Strategischer Ausbau im Nahen Osten
Am 25. August erhielt BNP Paribas die Lizenz für einen regionalen Hauptsitz im Königreich Saudi-Arabien. Wie Reuters berichtet, beruft sich diese Information auf Angaben der staatlichen saudischen Nachrichtenagentur SPA.
Die Bank schließt sich damit einer wachsenden Zahl internationaler Konzerne an, welche die Präsenz ihrer operativen Zentralen in der Region festigen. Die offizielle Bekanntgabe erfolgte im Rahmen eines Treffens in Paris, an dem der saudische Investitionsminister Fahd bin Abduljalil al Saif und Jean Lemierre, der Chairman von BNP Paribas, teilnahmen.
Diese Entscheidung unterstreicht die Ambitionen der Bank, von der wirtschaftlichen Transformation im Golfstaat zu profitieren. Das Institut nutzt die regionalen Strukturen, um die Geschäftsaktivitäten vor Ort effizienter zu koordinieren und die Zusammenarbeit mit staatlichen Stellen sowie lokalen Unternehmen zu intensivieren.
Absage an Engagement in Vietnam
Parallel zur Expansion in der Golfregion räumte das Kreditinstitut Gerüchte über einen Einstieg in den vietnamesischen Bankensektor aus. Am 26. August erklärte BNP Paribas, dass keine Pläne bestehen, eine Beteiligung an der vietnamesischen Techcombank zu erwerben.
Medienberichten zufolge reagierte die Bank damit auf Spekulationen, wonach Gespräche über den Erwerb eines Anteils von mindestens 15 % an dem Institut stattgefunden haben sollen. In diesen Berichten wurde zudem die KB Kookmin Bank als weiterer potenziell interessierter Akteur für eine strategische Partnerschaft in Vietnam genannt.
Ein weiterer Fokus der juristischen Aufmerksamkeit liegt auf einem Verfahren in den Vereinigten Staaten. Am 24. August bekräftigte BNP Paribas die Zuversicht, ihre Position vor einem Berufungsgericht im sogenannten Sudan-Fall erfolgreich darlegen zu können.
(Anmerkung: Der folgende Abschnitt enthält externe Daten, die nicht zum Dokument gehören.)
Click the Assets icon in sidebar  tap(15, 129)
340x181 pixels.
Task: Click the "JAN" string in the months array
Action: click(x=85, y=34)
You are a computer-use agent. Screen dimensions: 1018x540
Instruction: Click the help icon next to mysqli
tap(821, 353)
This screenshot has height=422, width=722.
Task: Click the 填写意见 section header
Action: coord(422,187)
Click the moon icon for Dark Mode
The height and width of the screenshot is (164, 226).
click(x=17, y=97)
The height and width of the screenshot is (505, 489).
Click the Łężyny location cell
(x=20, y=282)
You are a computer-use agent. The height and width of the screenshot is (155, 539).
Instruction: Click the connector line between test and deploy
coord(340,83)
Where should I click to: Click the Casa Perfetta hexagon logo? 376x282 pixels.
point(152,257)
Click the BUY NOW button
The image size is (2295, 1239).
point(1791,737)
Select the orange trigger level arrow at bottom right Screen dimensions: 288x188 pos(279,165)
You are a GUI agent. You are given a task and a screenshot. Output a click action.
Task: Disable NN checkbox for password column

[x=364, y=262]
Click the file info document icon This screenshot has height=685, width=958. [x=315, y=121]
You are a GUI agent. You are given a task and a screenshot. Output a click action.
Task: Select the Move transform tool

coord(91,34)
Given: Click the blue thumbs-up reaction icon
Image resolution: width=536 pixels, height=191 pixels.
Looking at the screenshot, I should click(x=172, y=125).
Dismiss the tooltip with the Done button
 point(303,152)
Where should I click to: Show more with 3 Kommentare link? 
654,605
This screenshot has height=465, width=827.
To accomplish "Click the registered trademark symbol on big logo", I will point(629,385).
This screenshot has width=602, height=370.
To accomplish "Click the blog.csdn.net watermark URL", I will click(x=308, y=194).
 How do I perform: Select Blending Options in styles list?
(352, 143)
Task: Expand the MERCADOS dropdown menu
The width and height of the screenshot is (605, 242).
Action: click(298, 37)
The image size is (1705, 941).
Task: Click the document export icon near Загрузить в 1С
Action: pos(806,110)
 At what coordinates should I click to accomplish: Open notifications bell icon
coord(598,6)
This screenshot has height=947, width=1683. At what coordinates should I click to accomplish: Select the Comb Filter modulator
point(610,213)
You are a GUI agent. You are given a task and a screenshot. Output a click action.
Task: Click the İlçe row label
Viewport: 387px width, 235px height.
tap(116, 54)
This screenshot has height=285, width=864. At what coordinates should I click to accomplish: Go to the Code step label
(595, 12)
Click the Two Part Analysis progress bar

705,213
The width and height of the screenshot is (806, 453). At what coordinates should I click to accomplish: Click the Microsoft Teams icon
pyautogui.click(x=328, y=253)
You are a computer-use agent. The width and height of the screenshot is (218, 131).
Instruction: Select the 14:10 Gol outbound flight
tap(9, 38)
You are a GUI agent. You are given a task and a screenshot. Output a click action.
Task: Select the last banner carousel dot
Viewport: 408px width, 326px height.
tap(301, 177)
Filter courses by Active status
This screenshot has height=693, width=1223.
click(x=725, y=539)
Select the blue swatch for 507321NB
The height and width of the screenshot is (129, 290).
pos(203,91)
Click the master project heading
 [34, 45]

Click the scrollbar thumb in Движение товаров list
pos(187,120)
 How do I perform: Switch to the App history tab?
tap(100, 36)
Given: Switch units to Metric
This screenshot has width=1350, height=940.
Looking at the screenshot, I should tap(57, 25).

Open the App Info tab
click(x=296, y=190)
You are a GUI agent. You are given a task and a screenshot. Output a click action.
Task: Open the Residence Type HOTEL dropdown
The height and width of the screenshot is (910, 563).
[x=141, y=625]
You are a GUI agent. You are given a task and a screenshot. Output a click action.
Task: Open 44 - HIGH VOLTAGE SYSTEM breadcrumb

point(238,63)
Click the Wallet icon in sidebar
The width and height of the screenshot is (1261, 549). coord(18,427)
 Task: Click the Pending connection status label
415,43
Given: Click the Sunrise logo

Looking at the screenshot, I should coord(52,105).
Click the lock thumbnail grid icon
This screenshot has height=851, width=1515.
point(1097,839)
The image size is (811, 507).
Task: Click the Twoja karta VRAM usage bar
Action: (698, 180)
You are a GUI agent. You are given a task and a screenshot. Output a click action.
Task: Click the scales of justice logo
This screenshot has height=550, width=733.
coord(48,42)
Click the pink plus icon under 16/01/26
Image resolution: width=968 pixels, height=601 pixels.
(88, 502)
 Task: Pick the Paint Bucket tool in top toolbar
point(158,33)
Hintergrund ist eine Entscheidung eines New Yorker Geschworenengerichts vom Oktober 2025, das Schadensersatzzahlungen in Höhe von mehr als 20 Millionen Dollar an drei Kläger vorsah. Die Bank bereitet derzeit die entsprechenden Schriftsätze vor, um das erstinstanzliche Urteil anzufechten.
Portfolio-Umschichtungen und Analystenstimmen
Die finanzielle Verfassung des Instituts wird von Experten weiterhin positiv bewertet. Die Erste Group Bank hob am 27. August ihre Prognose für den Gewinn je Aktie im Geschäftsjahr 2026 an. Die Analysten erwarten nun einen Wert von 6,72 Dollar, nachdem zuvor 6,66 Dollar prognostiziert worden waren.
Diese Anpassung korrespondiert mit einer aktiven Investitionstätigkeit am US-Markt. Aus Pflichtmitteilungen an die US-Börsenaufsicht SEC geht hervor, dass die Bank im zweiten Quartal ihre Position bei Citigroup massiv ausgebaut hat. Der Bestand wurde um 70,5 % erhöht und wies zum Ende des Berichtszeitraums einen Wert von rund 15,86 Millionen Dollar auf.
Diese gezielten Zukäufe und die optimierten Ertragserwartungen zeigen ein dynamisches Management der globalen Beteiligungen, das über das europäische Kerngeschäft hinausreicht.
An der Börse spiegelt sich die operative Entwicklung in einer soliden Performance wider. Seit Jahresbeginn verzeichnet die Aktie ein Plus von 28 %. Mit einem Schlusskurs von 104,20 € am gestrigen Donnerstag notiert das Papier aktuell rund 1,4 % unter seinem gleitenden Durchschnitt der letzten 50 Tage.